15. The Subadviser agrees that for any claim by it against
the Fund in connection with this Agreement or the services
rendered under this Agreement, it shall look only to assets of
the Fund for satisfaction and that it shall have no claim
against the assets of any other series of the Trust.
16. No provision of this Agreement may be changed, waived,
discharged or terminated orally, but only by an instrument in
writing signed by the party against which enforcement of the
change, waiver, discharge or termination is sought, and no
material amendment of the Agreement shall be effective until
approved, if so required by the 1940 Act, by vote of the holders
of a majority of the Fund's outstanding voting securities.
17. This Agreement, and any supplemental terms contained on
Annex I hereto, if applicable, embodies the entire agreement and
understanding between the parties hereto, and supersedes all
prior agreements and understandings relating to the subject
matter hereof. Should any part of this Agreement be held or made
invalid by a court decision, statute, rule or otherwise, the
remainder of this Agreement shall not be affected thereby. This
Agreement shall be binding on and shall inure to the benefit of
the parties hereto and their respective successors.

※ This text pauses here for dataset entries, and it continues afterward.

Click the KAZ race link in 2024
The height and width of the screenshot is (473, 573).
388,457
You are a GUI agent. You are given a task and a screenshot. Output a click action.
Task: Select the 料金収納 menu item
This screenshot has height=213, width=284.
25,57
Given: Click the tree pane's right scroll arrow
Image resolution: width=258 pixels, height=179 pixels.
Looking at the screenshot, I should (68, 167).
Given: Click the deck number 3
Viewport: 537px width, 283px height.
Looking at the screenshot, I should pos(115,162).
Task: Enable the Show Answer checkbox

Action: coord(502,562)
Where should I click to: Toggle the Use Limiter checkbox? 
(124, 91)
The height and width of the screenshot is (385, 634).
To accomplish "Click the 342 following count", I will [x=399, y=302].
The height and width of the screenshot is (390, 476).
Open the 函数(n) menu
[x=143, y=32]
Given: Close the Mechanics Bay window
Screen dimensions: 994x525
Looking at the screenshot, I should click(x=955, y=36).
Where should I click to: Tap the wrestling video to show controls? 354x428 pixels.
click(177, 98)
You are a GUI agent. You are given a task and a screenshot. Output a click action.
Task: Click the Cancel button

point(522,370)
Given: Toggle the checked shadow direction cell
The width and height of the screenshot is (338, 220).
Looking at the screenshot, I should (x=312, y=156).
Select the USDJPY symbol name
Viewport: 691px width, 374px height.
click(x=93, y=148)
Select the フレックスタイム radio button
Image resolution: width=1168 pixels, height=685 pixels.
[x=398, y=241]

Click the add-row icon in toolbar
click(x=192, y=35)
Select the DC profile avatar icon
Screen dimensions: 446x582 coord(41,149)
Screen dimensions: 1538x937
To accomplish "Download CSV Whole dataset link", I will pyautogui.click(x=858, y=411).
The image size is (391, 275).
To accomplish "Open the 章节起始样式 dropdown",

18. This Agreement shall be construed and the provisions
thereof interpreted under and in accordance with the laws of the
State of New York.
[signature page to follow]
IN WITNESS WHEREOF, the parties hereto have caused this
Agreement to be executed by their officers thereunto duly
authorized.
XXXX XXXXX PARTNERS FUND
ADVISOR, LLC
By:
Name:
Title:
ENTRUSTPERMAL MANAGEMENT
LLC
By:
Name:
Title:
The foregoing is acknowledged:
The undersigned officer of the Trust has executed this
Agreement not individually but in his/her capacity as an officer
of the Trust. The Trust does not hereby undertake, on behalf of
the Fund or otherwise, any obligation to the Subadviser.
XXXX XXXXX PARTNERS
EQUITY TRUST
By:
Name:
Title:
ANNEX I
Not applicable.
SCHEDULE A
Permal Alternative Core Fund
Date:
May 20, 2016
For the services rendered under this Agreement, except the
services specified in Section 4 of this Agreement, the sub-
advisory fee is the following percentage of the Fund's average
daily net assets, net of an amount equal to 0.02% of the portion
of the Fund's average daily net assets allocated to the Western
Asset Management Company for the management of cash and other
short-term instruments:
Up to and including $250 million
0.450
Over $250 million and up to and
including $750 million
0.400
Over $750 million
0.350
For the services rendered under Section 4 of this Agreement,
including the services of any consultants retained by the
Subadviser with respect to these services, the fee is 0.05% of
the Fund's average daily net assets. Such fee shall be paid by
the Manager out of the management fee it receives with respect
to the Fund and only to the extent thereof.